Operationalizing your microservices
Lastly, it is also important to evaluate your solution’s deployment and orchestration options to ensure that all microservices are deployed and managed in a homogeneous environment. Some key criteria to look for include:
- Multitenant support: A multitenant solution in which the endpoint is a database instance that’s created inside the cluster. The multitenancy also provides very efficient creation of databases to the tune of hundreds of instances per second.
- Availability as a container: Microservices deployed as containers and managed by orchestration tools offer a great deal of operational efficiency but deploying a database as a container can be tricky. However, using a database as a container is a popular choice if it is already part of the application stack.
- Layered orchestration: Popular orchestration systems such as Kubernetes and BOSH are built to manage large numbers of application components, but do not suffice if your applications require a stateful, persistent, highly available database layer. Your database should integrate with such orchestrators and offer its own internal orchestration tools to assure the high availability needed for a stateful, persistent, Redis database layer.
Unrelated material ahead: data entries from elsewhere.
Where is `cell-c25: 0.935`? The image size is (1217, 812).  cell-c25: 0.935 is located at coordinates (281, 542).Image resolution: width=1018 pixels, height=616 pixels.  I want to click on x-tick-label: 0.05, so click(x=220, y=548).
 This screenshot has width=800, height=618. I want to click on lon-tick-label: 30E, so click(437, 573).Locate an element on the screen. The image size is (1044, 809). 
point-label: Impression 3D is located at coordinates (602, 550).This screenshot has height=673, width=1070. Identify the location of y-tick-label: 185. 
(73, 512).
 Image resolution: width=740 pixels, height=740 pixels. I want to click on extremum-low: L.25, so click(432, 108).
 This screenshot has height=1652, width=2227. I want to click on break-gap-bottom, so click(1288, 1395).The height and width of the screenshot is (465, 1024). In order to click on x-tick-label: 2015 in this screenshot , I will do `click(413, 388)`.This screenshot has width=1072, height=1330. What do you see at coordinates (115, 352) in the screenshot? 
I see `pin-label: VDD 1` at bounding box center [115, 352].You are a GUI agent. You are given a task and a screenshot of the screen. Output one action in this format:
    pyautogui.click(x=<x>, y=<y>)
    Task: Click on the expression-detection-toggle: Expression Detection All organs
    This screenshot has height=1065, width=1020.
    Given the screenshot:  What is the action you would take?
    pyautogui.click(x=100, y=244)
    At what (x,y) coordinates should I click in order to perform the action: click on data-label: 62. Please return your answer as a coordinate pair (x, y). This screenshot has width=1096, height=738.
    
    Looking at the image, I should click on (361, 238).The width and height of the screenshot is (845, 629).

- Kubernetes support: You can also orchestrate a container as a cloud-native database service in your Kubernetes environment.
- Cloud/on-premises options: Whether your microservices run in a private cloud environment, on-premises, or in the cloud, flexible deployment options enable you to keep your microservice as close to the data as possible.
A microservices architecture offers the flexibility and agility that a monolithic architecture cannot deliver. On the flipside, the idea of having a specialized database for each microservice may lead way to a polyglot system, bound to become expensive and difficult to operate over a period of time. Ultimately, you need a high-speed, multimodel database with high availability and durability options that are crucial for your microservices, enabling you to get rid of your monolith architecture while avoiding a polyglot system.